(EXERCISE AIM) Can you pick up the forum discussion about black holes and Hawking radiation right after its final sentence and write the next part?

(PAGE TEXT)
I did not mean "nothing" . I should have said making gold out of something that wasn't gold would be a pretty darn cool think to do. 

As far as black holes and that area, don't beat yourself up. Our world's smartest physicists cant even exexplain why gravity works. sure we can measure it and accuratly predict how it will interact with objects, but the fundamental reason why is still unknown. The best theory out there is a particle called the highs boson particle carry the force of gravity. However we still have not been able to detect it.

The idea I am really interested is the idea of zero point energy. Steven Hawking proposed the idea that the vacuum of space is full of virtual paired particles that pop into our inverse then anhilate each other shortly afterwards. If they are kept from anhiliating each other then there is a force created. If you have 2 parallel plates inside a vacuum that are close to eachother, there will be a force pushing the plates apart (or together I forgot). Researchers have actually done this and have measured a force being created being created from this theory.

If you are interested in reading more about this, it is called Hawking radiation and is a product of his work into black holes. He came up with the idea that for every bit of matter a black hole takes it, it must radiate an equal amount out. This can only happen if hawking radiation at the event horizon exists. One particle falls back into the black hold, one escapes into space. 

Crazy stuff I know. I would love to study physics but the pay isn't that great and I really suck at the math portion of physics.


----------



## macfixer01 (Sep 15, 2011)

rasanders22 said:


> I did not mean "nothing" . I should have said making gold out of something that wasn't gold would be a pretty darn cool think to do.
> 
> As far as black holes and that area, don't beat yourself up. Our world's smartest physicists cant even exexplain why gravity works. sure we can measure it and accuratly predict how it will interact with objects, but the fundamental reason why is still unknown. The best theory out there is a particle called the highs boson particle carry the force of gravity. However we still have not been able to detect it.
> 
> ...




Amen bro, I'm fascinated with physics too but was always daunted by the higher math required. I recall seeing a show on History or Discovery maybe, on Hawking's updated theory of black holes. The upshot I believe is that black holes go through phases when they're actively swallowing matter and when the emitted Hawking Radiation builds up enough that it pushes matter away from the event horizon and they go through a dormant or non-feeding phase. He also says that black holes basically evaporate by release of Hawking Radiation over time and will eventually disappear altogether. The two plates you mentioned both having mass and thus distorting space-time, would attract each other. In the universe at large, dark matter (if it even exists), may also be causing an overall repulsion effect. It gets curiouser and curiouser.

(SOURCE MATERIAL)

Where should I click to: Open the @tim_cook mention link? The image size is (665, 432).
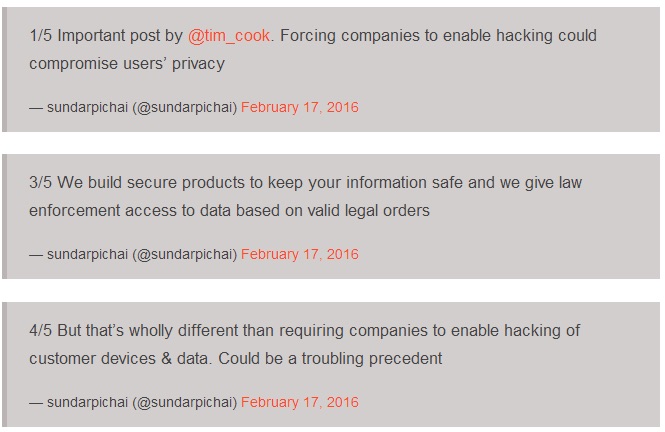pos(229,36)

(RESPONSE)
As far as the assays someone mentioned, it's been a few days since I read the article but I believe it said the gold appeared to be distributed non-uniformely within the meteorite? However with pieces being found 26 miles away though, one has to wonder if they definitely even came from the same meteorite? They did tests available to them back then, I believe it said they were microscopically similar. I wonder if any modern tests have ever been run to confirm they were all from the same meteorite? We're taught all the elements heavier than iron are only formed in the most massive stars. I always assumed when Earth was formed the primordial clouds of gas and dust it coalesced out of came from explosions of previously exploded massive stars, and that all the normal complement of elements came from that. That theory does ignore however why all the most dense metals didn't migrate directly to the core while the Earth was still molten though? We know the crust is always upwelling and being subducted again but that doesn't even near the core. It makes sense that most PM's must have come from meteorites over time to remain in the crust.

macfixer01


----------



## Geo (Sep 15, 2011)

if my understanding is correct most of the earths crust has been recycled into the mantle due to subduction. there is very little of the original surface of the earth left. diamonds are formed from carbon that was trapped in the crust during the subduction of that particular piece of crust. there is also a theory that says the entire surface of the earth has a layer of gold deposit but geo dynamics has caused gold to become solid at different depths of the earths crust. it is an accepted theorem that gold will only solidify in white quartz. if gold came to earth from above the earths crust it would have had to be subducted where there was enough moisture to dissolve salts to form the acids that would eventually dissolve the gold so that it could be forced by geo thermal pressure through small fractures in quartz formations effecting the precipitation of elemental gold deposits known as load gold.


----------



## TXWolfie (Sep 17, 2011)

I watched a documentary on Steven Hawkings and his looking for an answer to the beginnng of time and his ideas of the black holes on Discovery channel I believe, and it was real interesting. And I had a theory on blackholes and I actually mailed it to Steven Hawkings. I got a response from his associate which I wasnt expecting anything at all. I will paste it here if anyone is interested in reading a theory.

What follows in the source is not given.